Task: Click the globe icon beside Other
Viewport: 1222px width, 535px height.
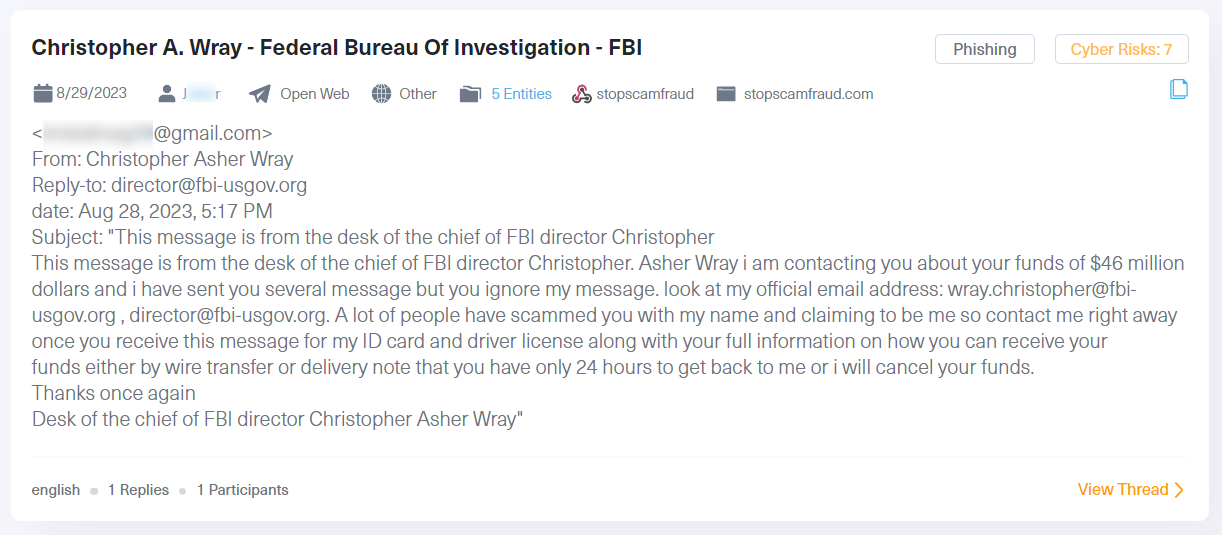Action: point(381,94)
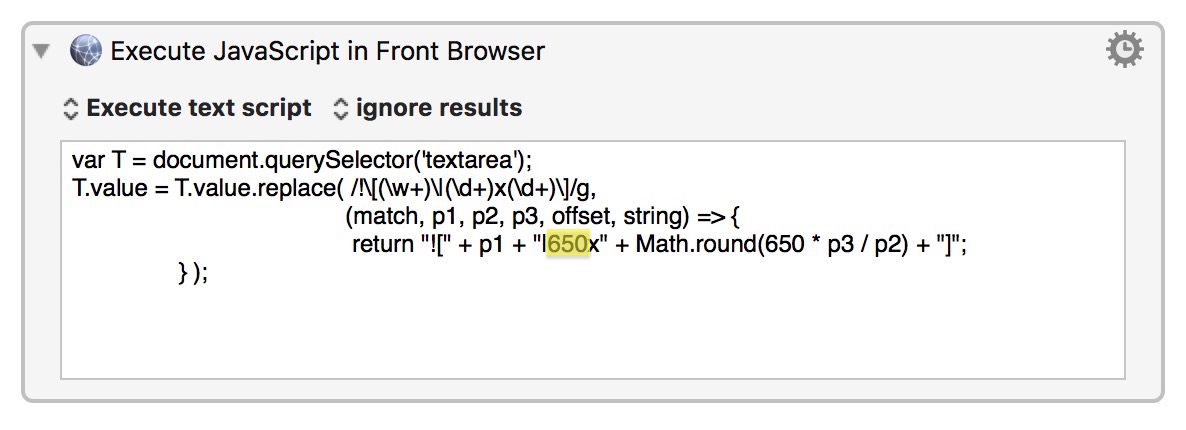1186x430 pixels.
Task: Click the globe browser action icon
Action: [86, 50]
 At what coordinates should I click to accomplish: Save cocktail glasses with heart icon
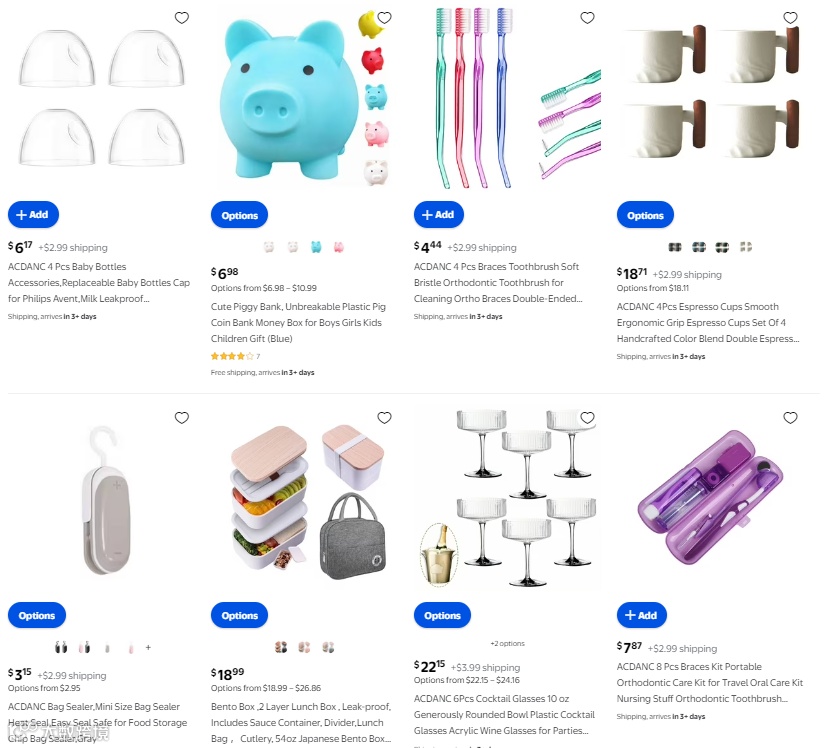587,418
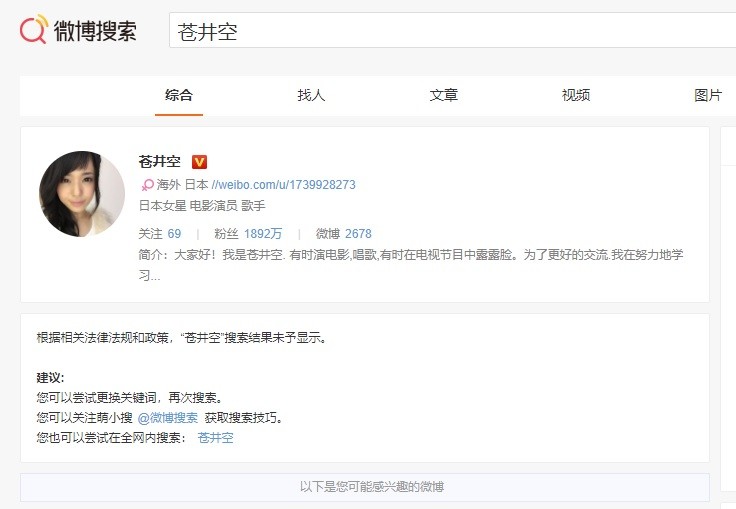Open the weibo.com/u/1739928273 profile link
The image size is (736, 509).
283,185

***

**Prompt:** Find the line with "Viewport: 1222px width, 535px height.". Reproduce it and every line after it through the last line above exactly, leaving out the pictures.

**Output for this exercise:**
Viewport: 1222px width, 535px height.
Action: point(381,94)
1186x430 pixels.
Task: Click the globe browser action icon
Action: [86, 50]
 At what coordinates should I click to accomplish: Save cocktail glasses with heart icon
587,418
Open the weibo.com/u/1739928273 profile link
The image size is (736, 509).
283,185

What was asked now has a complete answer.